Work instructions: Output all of the entries exactly as they are given.

START Records for processing

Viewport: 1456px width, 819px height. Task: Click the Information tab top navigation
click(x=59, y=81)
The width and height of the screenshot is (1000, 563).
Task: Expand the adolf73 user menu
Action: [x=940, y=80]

END Records for processing

Expected answer:
Viewport: 1456px width, 819px height. Task: Click the Information tab top navigation
click(x=59, y=81)
The width and height of the screenshot is (1000, 563).
Task: Expand the adolf73 user menu
Action: [x=940, y=80]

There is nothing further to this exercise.